When artist Ted Meyer first felt some relief from Gaucher’s Disease, his stance on scars and the meanings of bodies changed. “I came to view my own body as something I could almost depend on, not something always fighting with me.” In Scarred for Life, the Brewery artist’s exhibition of mono-prints, Meyer explores this transcendence with gouache, color pencil, and graphite. The exhibition is on display at Art Share Los Angeles in downtown LA until Feb. 21, with an artist’s reception on Friday, Feb. 12, at 6 p.m.

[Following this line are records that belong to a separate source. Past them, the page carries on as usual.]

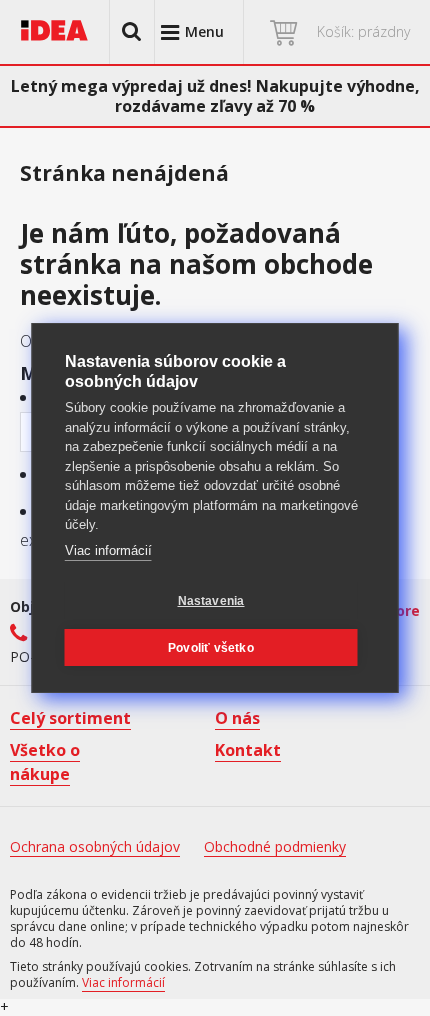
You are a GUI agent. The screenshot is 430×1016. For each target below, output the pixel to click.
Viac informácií (108, 550)
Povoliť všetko (211, 648)
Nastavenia (211, 601)
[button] (132, 32)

Scarred for Life was first inspired by a former dancer who’d fallen from a tree, subsequently wheelchair-bound but no less compelling. Her reparative surgery left a long, curving scar down her back – now reproduced in shades of blue alongside her portrait. Her back is turned to the camera, with a long blue stretch of paint crossing the scar, and she looks over her shoulder from the wheelchair. Meyer’s exhibit features not only colorful, lively impressions of scars, but the unique stories and portraits (also Meyer’s) behind each diversion from the Platonic body ideal. Some of the surgical scars come from chronic needs, others from the most private of emergencies: scoliosis or a lung transplant, self-mutilation or near-death experiences. Meyer’s work accomplishes his considerable goal of turning “these lasting monuments, often thought of as unsightly, into things of beauty.” Martha de Perez, the tireless curator at the Art Share Los Angeles gallery, felt that this message of positive body image and personal narrative would create a powerful gallery show for the venue.
Art Share is a nonprofit arts outreach and support center in the Downtown Arts District, with gallery, performance, classroom, and residential spaces in the converted warehouse at Fourth Place and Hewitt. The juxtaposition of threat and recovery, scars and success, in Meyer’s work can be viewed as a reflection of the organization itself, which redirects young local energy away from violence and destruction, and instead toward expression and creation. The high success rate (gauged in part by high school graduations) stems from free art, music, and dance classes, mentoring, and special programs according to students’ needs. All of this, though, relies in part on the underpinning of a strong arts community in Los Angeles, including artists like Meyer, events like the Downtown Art Walk, and the Art Share-centered Open Studio Tour series in the Arts District. In addition to showing his works in the gallery space at Art Share, Meyer will be helping teach one of the free art classes offered to students there.
The exhibition has also been to the National Museum of Health and Medicine, New York University’s Medical School Gallery, and the Brevard Museum of Art in Florida. But most of the subjects in Scarred For Life are local – and several will be in attendance at the reception Friday night, along with students like Assistant Curator Enrique Lopez and Art Share’s Executive Director, Tracy Kelly. Art Share’s gallery events tend to draw a lively crowd of artists, buyers, students, Arts District residents, and visitors from around the city and California.